KADİM DOSTUM KURRA HAFIZ NURİ AYDIN HOCAM!!!

Mustafa Cemal TOMAR

KADİM DOSTUM "KURRA HAFIZ" NURİ AYDIN HOCAM!!

Dostlardan bahsetmek metlu eder insanı. Dostlarla ilgili yazı yazmak ise bir başka mutlu eder insanı. Kalem tutup yazı yazanlar bu mutluluğun farkındadır.
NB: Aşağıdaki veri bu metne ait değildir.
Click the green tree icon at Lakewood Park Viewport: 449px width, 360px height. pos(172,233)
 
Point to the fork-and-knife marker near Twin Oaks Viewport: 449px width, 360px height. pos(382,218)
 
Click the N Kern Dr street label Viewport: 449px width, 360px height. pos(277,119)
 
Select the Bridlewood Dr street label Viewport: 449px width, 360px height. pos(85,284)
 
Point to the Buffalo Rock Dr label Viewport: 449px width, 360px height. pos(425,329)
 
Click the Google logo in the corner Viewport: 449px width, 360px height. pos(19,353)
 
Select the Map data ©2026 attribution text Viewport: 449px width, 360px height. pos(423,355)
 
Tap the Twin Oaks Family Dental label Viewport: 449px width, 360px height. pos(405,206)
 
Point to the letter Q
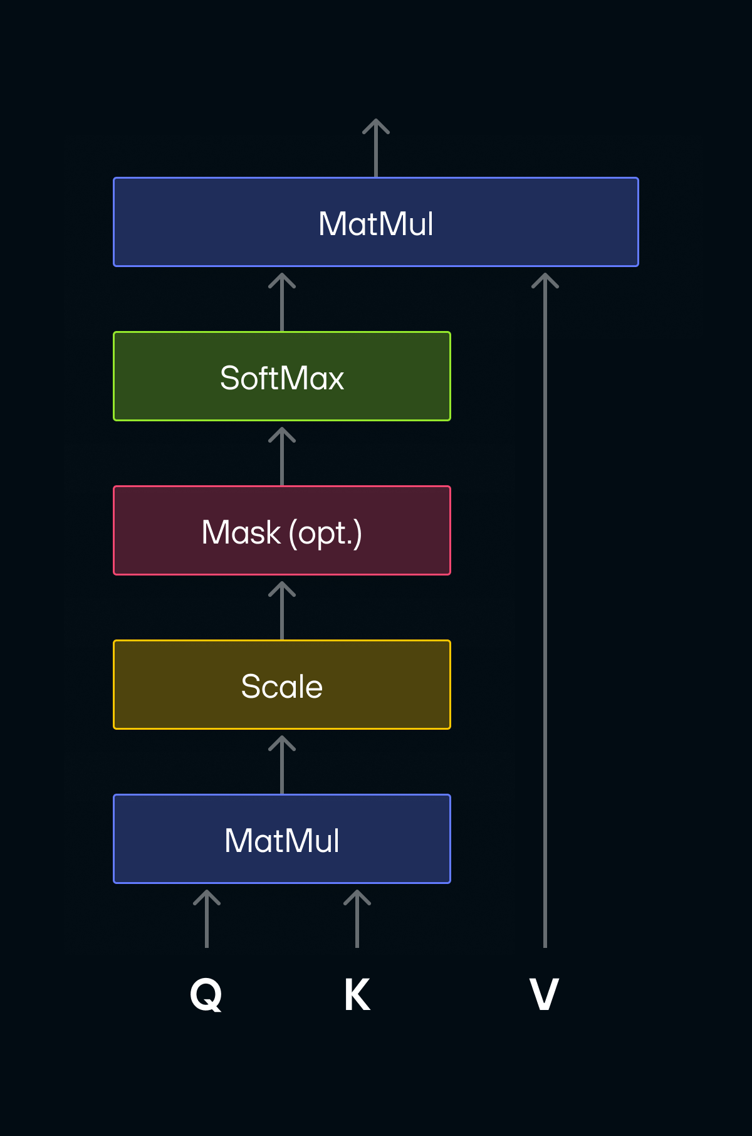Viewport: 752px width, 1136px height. (206, 995)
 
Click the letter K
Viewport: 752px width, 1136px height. (357, 995)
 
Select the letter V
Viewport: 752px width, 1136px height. (544, 995)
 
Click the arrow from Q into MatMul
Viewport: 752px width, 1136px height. (207, 918)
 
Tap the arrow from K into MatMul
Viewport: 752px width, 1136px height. (357, 918)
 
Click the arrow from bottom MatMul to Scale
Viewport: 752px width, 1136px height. (282, 764)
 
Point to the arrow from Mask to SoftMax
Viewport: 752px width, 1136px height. (282, 456)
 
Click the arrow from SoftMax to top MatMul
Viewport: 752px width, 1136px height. (282, 302)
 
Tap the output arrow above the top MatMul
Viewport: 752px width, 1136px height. (376, 147)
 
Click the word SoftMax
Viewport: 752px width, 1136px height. (282, 378)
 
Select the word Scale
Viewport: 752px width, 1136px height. (282, 686)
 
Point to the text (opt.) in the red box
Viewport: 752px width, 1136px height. (325, 534)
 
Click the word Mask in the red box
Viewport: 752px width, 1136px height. (241, 532)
Çocukluk arkadaşım, köylüm, komşum, çok değer verdiğim kıymetli dostum Nuri AYDIN Hocam, yağmurlu bir hava olmasına rağmen 03.11.2024 tarihinde Ankara'dan memlekete giderken beni de unutmadılar. Samsun'a uğrayarak kısa bir süre de olsa görüşme, konuşma imkânımız oldu. Beni ziyadesiyle mutlu ettiler. Allah Teâlâ ebediyyen gerçek dostlardan razı olsun.

Şunu burada ifade etmekte fayda vardır. Doslarımla ilgili yazdığım yazıları 5. Kitabımda yer alacaktır. 5. Kitabımın da metni bitme noktasına geldi. Yakında eksikleri tamamlayıp basıma vereceğim inşallah. Şurada şu kaleme aldığım bu satırlarım da 5. Kitabımın sonunda yer alacağını belirtmiş olayım.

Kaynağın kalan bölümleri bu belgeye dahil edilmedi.